*** Block opens ***

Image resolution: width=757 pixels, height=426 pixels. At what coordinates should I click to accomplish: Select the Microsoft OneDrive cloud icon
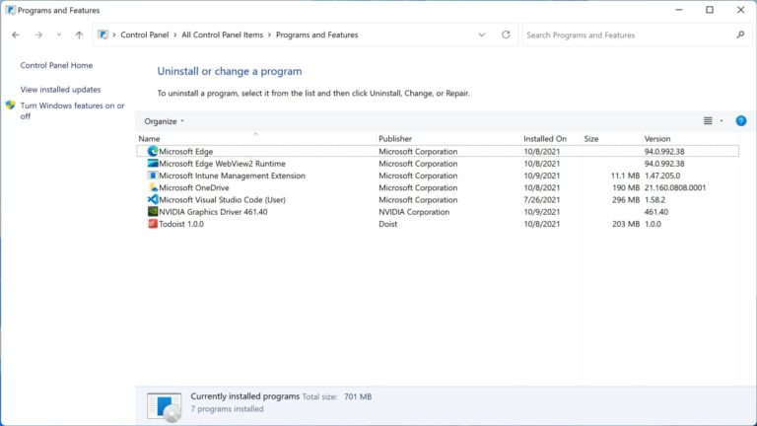[x=153, y=187]
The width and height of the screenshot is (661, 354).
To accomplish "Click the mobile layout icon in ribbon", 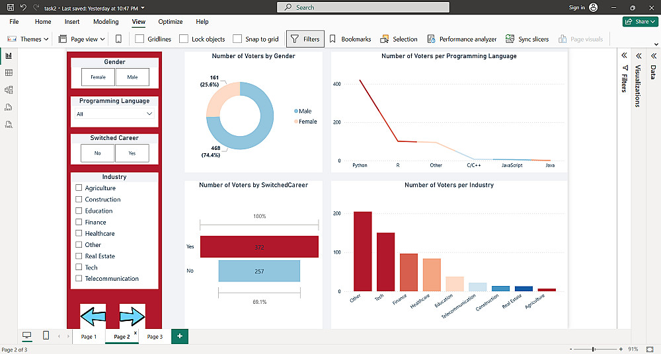I will click(118, 39).
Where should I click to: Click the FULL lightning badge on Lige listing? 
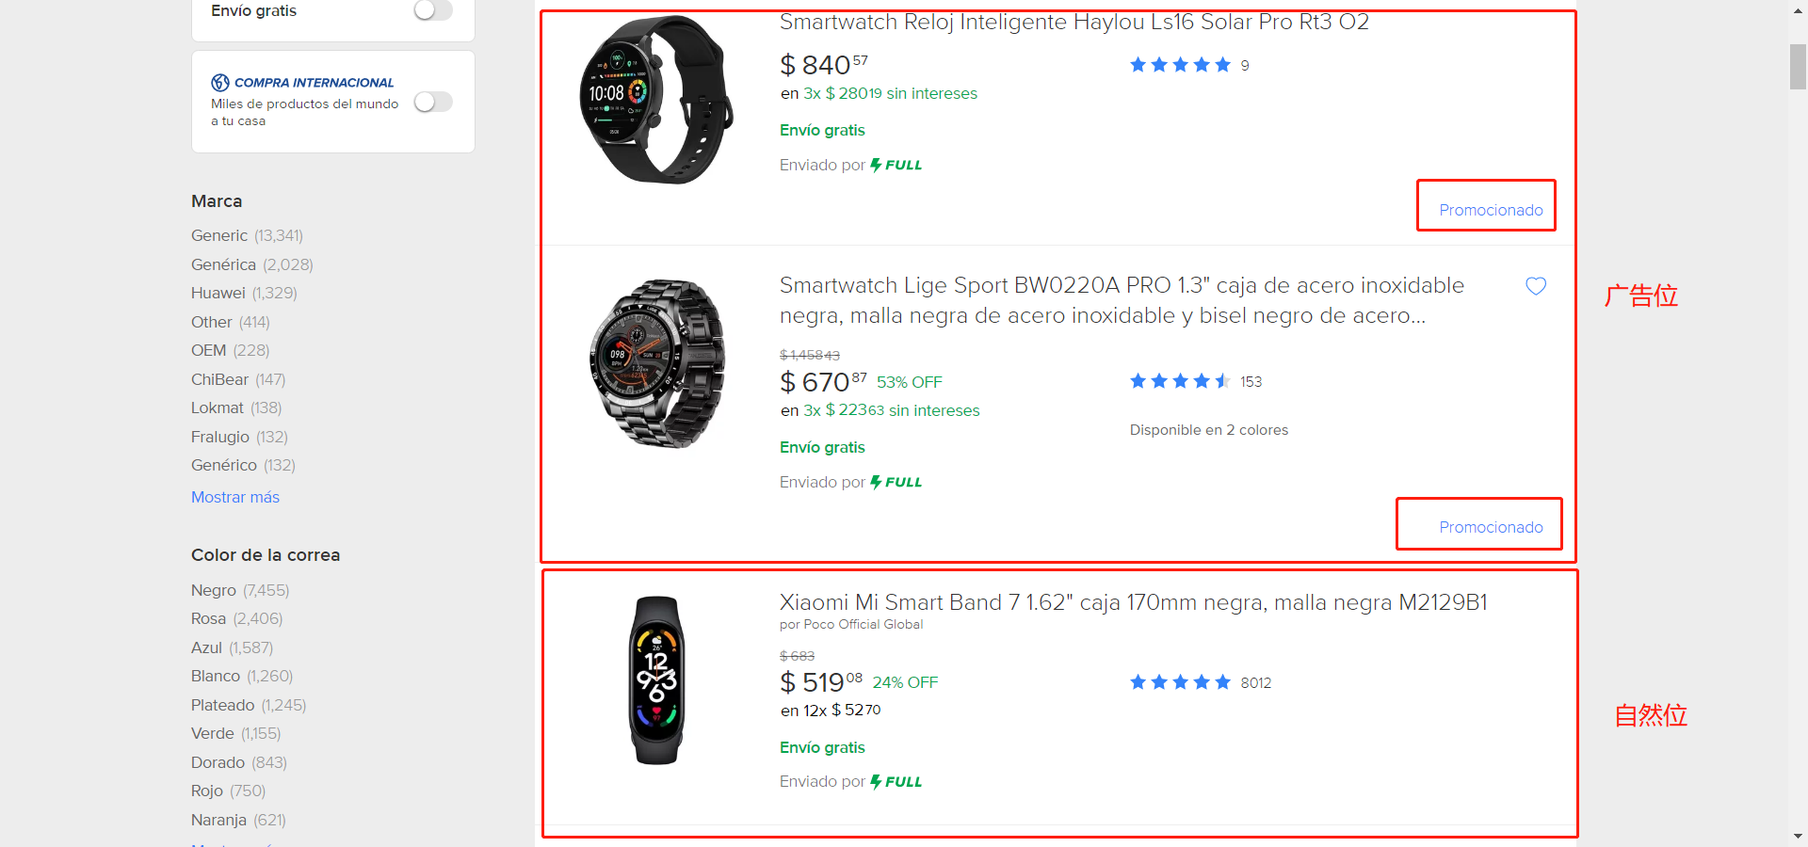click(896, 483)
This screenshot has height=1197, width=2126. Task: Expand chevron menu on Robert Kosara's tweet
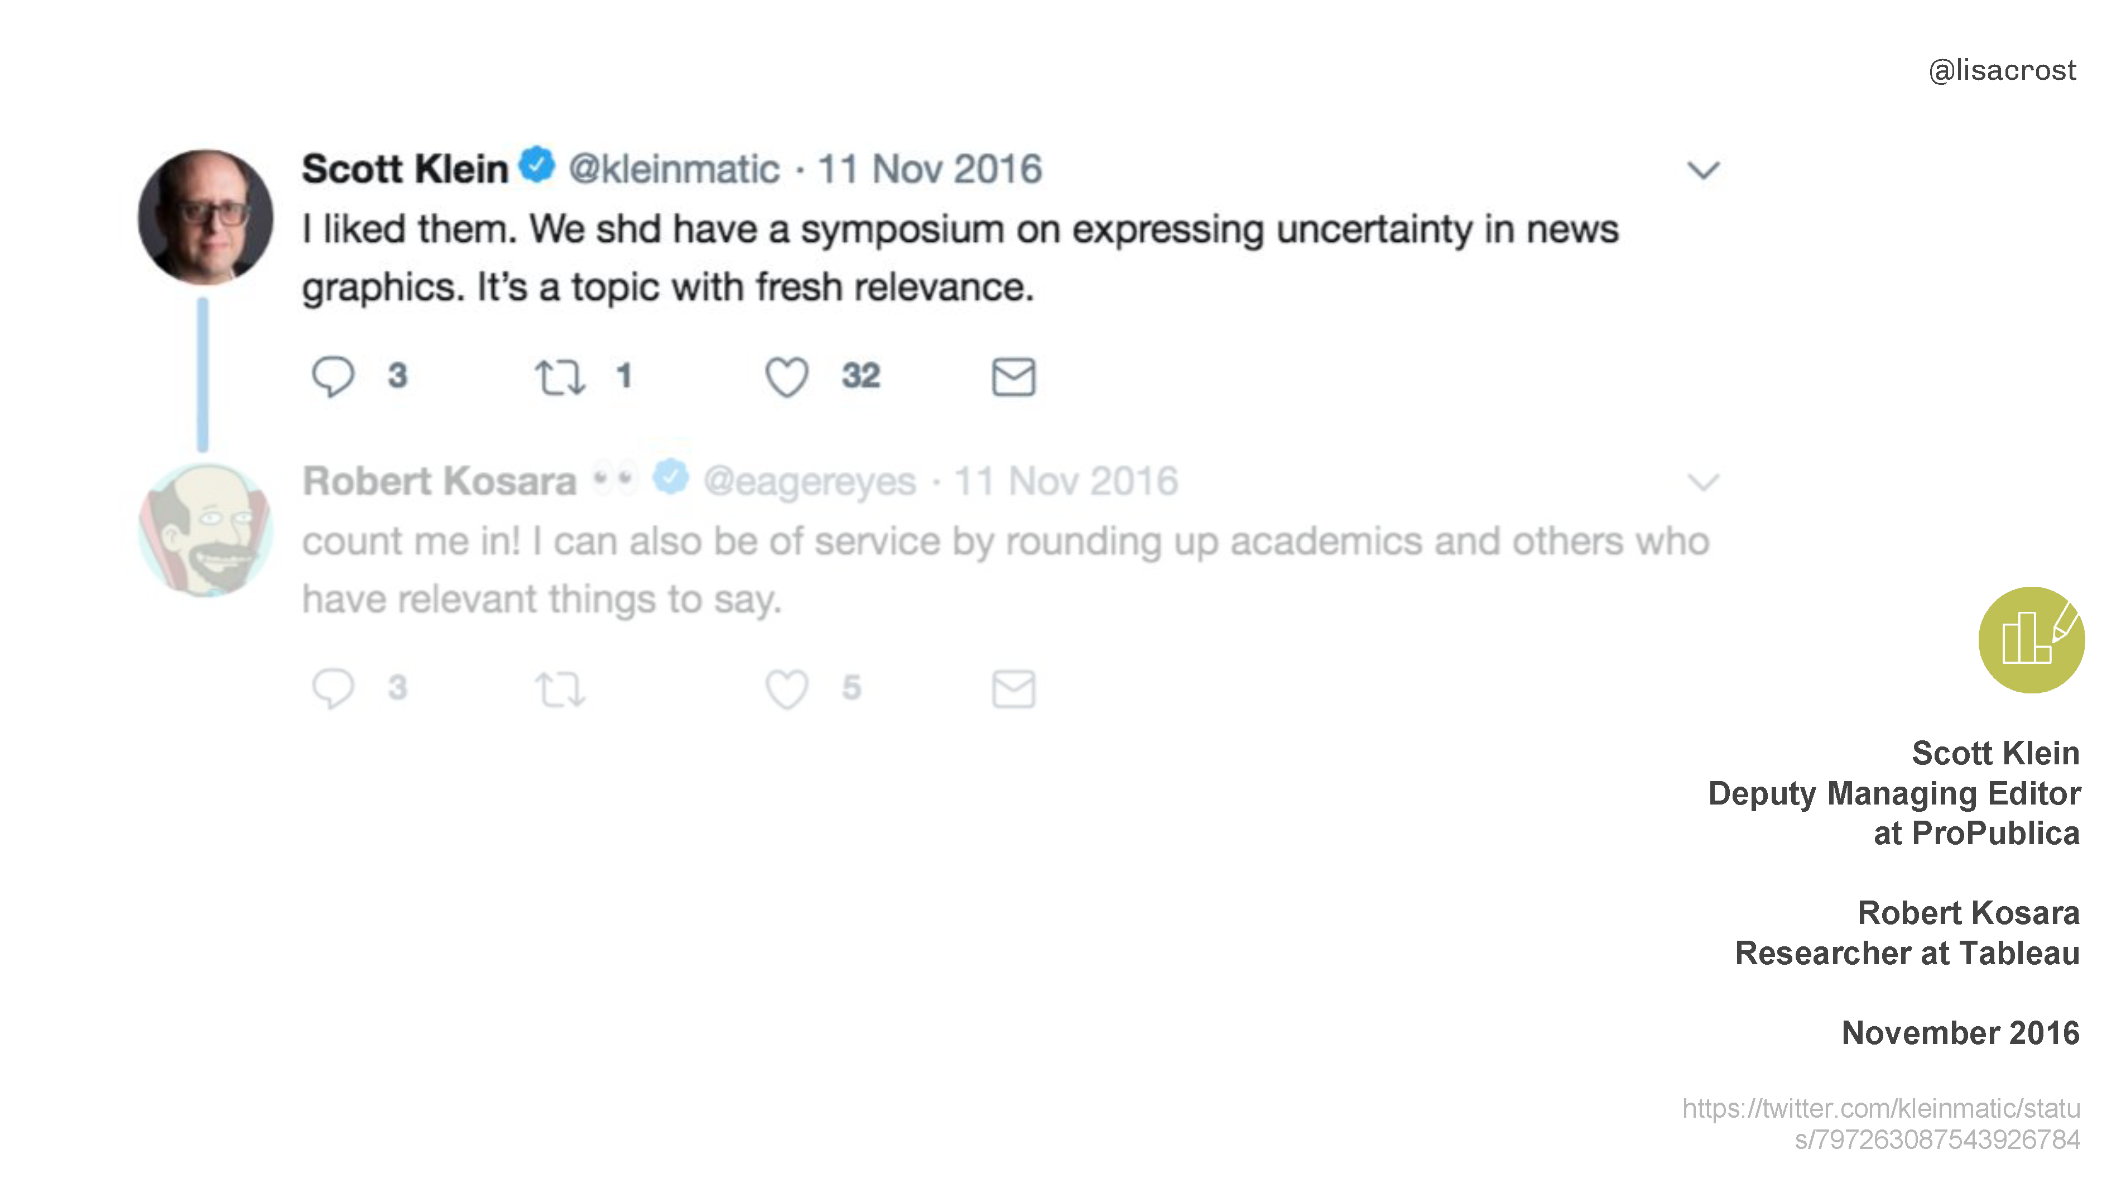coord(1703,482)
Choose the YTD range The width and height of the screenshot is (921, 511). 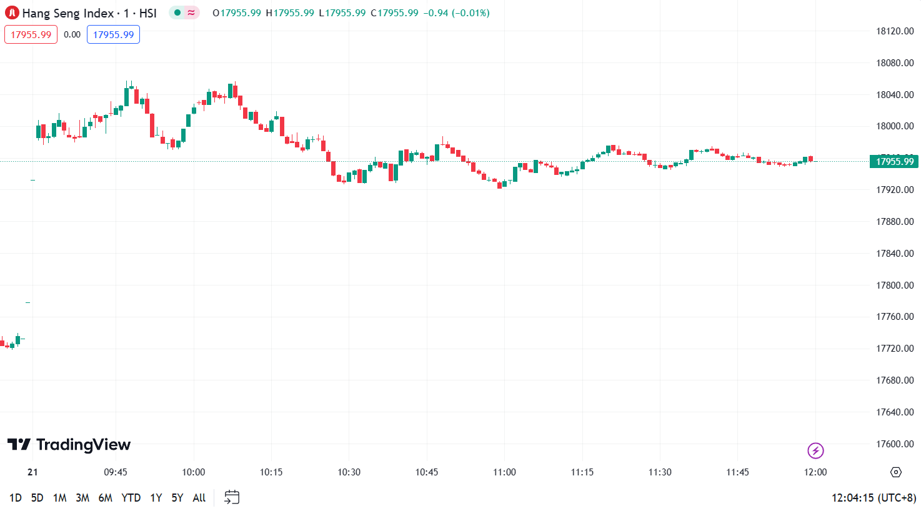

*** Block closes ***

▶ WORK TASK:
Exactly as they stand, write the lines from the one holding "Where should I" to the end of the material, both ends included. Do not copy the pictures.

▶ YOUR RESPONSE:
Where should I click to: Click the FULL lightning badge on Lige listing? 
click(896, 483)
This screenshot has height=1197, width=2126. Task: Expand chevron menu on Robert Kosara's tweet
coord(1703,482)
Choose the YTD range The width and height of the screenshot is (921, 511). 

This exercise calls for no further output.